Dispositions législatives et politiques habilitantes
Pour autant, même si les TIC révolutionnent vraiment l’agrofinance, ce n’est pas non plus la panacée. Un système de crédit communautaire sur inventaire, simple mais efficace, rassemble à Madagascar plus de 80 000 agriculteurs qui stockent leurs récoltes – essentiellement du riz paddy mais aussi du clou de girofle et du café – chez eux, dans les enclos familiaux. Le système a été adopté sans réserve par deux grandes institutions de microfinance, ce qui a permis d’atteindre des taux de remboursement de près de 100 % et de stabiliser les prix de manière saisonnière.
Cette expérience réussie a été mise en exergue dans un rapport transnational commandé par le CTA, l’AFD et le FIDA. Ce rapport examine les enseignements tirés des systèmes de stockage communautaires et passe en revue les dispositions législatives qui favorisent ou genent le financement sur stock (voir le hors série de Spore sur le commerce structuré). L’Ouganda, par exemple, a mis en place, entre 2006 et 2007, des dispositions spécifiques pour encourager les systèmes de stockage publics et pourrait constituer un modèle pour d’autres pays. En pratique toutefois, cela dépend d’un environnement favorable et même s’il existe une réelle volonté politique de créer une législation porteuse, comme c’était le cas en Côte d’Ivoire, la mise en place de dispositions applicables peut prendre beaucoup de temps.
Daniel Gad, propriétaire et directeur général d’Omega Farms, un important producteur de légumes en Éthiopie, a souligné que des dispositions législatives et des politiques habilitantes étaient essentielles pour soutenir l’agrofinance. Il a fait remarquer que la plupart des politiques témoignait d’un manque d’engagement véritable et étaient sujettes à modifications. “La valeur en capital des agriculteurs est énorme”, a-t-il dit, estimant l’opportunité commerciale à environ 210 milliards d’euros. “Alors pourquoi les gouvernements et les banques ont-ils tant de mal à prendre des risques ?” (voir l’encadré de la p.16, Changement de cap dans le Pacifique).

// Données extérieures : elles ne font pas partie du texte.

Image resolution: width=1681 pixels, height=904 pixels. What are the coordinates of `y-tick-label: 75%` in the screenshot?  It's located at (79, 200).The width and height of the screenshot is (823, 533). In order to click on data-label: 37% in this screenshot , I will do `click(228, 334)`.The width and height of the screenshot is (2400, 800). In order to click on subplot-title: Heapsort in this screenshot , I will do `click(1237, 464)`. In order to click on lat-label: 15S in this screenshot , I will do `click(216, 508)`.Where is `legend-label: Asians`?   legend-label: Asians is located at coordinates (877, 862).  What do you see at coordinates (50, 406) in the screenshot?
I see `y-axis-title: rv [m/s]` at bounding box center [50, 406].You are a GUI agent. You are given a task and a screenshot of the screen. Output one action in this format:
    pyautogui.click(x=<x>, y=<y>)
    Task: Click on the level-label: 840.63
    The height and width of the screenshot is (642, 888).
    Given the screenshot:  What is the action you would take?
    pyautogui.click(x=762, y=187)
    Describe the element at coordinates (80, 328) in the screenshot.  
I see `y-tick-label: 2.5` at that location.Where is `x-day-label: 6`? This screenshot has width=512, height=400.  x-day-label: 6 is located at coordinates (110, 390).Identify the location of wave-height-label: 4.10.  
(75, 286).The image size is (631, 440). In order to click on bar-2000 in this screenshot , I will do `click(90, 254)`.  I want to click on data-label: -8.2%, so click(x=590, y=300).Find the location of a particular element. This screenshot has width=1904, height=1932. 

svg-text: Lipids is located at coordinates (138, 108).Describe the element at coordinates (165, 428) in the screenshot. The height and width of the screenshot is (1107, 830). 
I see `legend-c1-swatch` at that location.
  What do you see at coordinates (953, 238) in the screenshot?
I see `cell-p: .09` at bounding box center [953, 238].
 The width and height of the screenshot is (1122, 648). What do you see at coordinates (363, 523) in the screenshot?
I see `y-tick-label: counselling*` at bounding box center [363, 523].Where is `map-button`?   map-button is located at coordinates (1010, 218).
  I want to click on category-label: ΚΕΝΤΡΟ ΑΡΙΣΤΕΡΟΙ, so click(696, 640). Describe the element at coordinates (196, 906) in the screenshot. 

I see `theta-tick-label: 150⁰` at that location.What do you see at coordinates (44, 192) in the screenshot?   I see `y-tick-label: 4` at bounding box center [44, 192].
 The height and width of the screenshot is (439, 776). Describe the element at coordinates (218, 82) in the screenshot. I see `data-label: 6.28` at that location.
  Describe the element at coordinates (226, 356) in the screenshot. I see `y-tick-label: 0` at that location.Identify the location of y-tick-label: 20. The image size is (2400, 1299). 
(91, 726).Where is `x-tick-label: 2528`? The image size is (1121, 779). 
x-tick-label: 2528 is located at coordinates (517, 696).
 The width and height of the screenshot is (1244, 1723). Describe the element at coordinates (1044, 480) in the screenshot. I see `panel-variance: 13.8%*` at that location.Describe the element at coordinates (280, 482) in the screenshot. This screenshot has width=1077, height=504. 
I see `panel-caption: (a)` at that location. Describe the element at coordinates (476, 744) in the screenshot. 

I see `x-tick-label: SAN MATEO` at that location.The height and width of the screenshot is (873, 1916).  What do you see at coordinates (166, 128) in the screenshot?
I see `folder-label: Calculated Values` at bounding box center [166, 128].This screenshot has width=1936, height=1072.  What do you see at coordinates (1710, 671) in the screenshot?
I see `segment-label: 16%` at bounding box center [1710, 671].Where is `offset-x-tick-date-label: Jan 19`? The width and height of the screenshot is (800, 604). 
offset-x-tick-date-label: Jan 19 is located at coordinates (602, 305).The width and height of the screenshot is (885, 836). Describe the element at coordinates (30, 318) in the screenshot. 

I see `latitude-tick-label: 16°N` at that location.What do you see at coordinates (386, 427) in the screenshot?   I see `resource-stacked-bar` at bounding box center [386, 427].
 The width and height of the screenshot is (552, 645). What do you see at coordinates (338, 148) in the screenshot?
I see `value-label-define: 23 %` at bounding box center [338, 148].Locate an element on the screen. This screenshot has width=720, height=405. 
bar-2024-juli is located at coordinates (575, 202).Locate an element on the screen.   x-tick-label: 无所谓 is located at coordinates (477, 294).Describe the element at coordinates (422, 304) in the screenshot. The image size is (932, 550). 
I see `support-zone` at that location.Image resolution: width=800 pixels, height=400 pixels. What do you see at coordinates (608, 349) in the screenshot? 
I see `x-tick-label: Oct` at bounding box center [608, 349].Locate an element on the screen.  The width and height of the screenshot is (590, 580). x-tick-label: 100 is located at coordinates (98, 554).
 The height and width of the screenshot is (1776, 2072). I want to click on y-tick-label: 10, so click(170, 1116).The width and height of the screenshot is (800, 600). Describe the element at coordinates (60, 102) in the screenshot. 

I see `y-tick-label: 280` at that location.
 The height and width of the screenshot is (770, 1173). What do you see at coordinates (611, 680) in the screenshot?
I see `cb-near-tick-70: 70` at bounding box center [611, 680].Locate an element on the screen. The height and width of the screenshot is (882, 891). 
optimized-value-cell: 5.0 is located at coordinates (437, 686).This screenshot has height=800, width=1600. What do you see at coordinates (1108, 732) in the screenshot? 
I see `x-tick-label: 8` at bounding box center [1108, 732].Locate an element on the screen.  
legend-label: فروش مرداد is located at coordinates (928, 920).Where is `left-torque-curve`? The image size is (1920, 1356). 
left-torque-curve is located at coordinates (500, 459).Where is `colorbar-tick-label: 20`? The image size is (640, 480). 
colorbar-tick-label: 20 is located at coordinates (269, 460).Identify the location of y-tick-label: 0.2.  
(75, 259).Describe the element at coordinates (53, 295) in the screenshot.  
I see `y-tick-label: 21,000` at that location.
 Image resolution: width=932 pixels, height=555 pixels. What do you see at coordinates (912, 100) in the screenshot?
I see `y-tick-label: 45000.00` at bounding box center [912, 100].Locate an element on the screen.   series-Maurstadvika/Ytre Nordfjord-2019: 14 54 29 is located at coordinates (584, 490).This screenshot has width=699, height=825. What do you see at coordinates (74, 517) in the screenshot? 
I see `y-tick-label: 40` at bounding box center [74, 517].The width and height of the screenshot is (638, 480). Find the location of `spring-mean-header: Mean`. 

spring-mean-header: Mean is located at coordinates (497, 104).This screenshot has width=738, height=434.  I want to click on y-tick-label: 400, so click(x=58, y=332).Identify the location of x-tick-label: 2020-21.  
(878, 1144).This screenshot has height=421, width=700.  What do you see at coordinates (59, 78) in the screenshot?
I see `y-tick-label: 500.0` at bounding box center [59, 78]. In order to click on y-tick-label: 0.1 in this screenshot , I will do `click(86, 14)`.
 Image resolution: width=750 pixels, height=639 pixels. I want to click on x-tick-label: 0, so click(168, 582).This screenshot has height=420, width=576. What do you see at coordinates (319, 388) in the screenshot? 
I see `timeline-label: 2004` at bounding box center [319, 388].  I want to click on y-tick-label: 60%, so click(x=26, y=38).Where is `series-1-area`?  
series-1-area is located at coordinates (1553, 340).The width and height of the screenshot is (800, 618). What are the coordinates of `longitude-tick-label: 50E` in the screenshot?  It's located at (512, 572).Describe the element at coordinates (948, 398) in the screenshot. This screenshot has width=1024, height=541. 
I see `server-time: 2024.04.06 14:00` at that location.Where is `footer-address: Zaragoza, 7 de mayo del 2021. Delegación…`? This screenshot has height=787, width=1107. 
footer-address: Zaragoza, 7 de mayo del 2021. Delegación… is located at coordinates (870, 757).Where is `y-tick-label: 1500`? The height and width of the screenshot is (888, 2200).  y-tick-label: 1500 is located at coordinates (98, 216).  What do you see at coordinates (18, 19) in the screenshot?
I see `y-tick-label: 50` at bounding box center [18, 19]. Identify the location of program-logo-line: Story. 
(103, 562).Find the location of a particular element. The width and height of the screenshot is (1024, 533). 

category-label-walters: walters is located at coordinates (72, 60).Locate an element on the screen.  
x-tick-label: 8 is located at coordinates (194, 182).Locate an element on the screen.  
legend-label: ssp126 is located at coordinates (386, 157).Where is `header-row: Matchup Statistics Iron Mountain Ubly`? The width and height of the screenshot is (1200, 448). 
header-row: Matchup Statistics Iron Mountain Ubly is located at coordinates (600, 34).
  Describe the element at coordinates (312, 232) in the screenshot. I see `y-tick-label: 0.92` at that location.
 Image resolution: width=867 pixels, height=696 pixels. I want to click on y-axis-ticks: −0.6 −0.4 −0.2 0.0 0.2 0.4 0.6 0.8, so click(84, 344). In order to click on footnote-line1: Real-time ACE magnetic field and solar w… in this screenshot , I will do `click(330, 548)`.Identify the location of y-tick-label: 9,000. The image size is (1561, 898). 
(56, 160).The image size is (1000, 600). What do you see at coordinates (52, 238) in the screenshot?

Au Brésil, le soutien du gouvernement à l’agrofinance a permis la mise en place d’un système de reconnaissance de dette - Cedula de Produto Rural (CPR) – émise sur la base des futures ventes de récoltes ou de bétail. Ce système s’est révélé extrêmement efficace pour les agriculteurs commerciaux possédant des exploitations de taille moyenne. Ces dernières années ont vu l’apparition de CPR électroniques qui ont permis la mise en place de nombreuses autres formes d’agrofinance. Par exemple, les CPR peuvent être mis aux enchères par le biais d’un réseau électronique ou d’une bourse de marchandises, ou rassemblés pour être vendus à des fonds de pension.
En 2013, plus de 600 000 CPR ont été légalement enregistrés au Brésil, ce qui s’est traduit pour les agriculteurs par un afflux de milliards de dollars US. La production agricole du Brésil ayant plus que doublé entre 1991 et 2004, la Banque mondiale s’est mise à considérer les CPR comme l’une des meilleures manières de faire progresser l’agrofinance. Selon L. Rutten, les CPR ne peuvent toutefois être utilisés que si l’environnement est favorable, soit au niveau national, soit, si cela est trop difficile à réaliser, dans le cadre de certains secteurs remplissant des conditions particulières, avec un agrément gouvernemental pour certaines associations et la mise en place de systèmes électroniques d’enregistrement centralisé des collatéraux pour les prêteurs et de systèmes d’arbitrage. Néanmoins, le système est intéressant pour les agriculteurs aussi bien que pour les investisseurs et incite les exploitants agricoles à s’orienter vers une activité plus commerciale.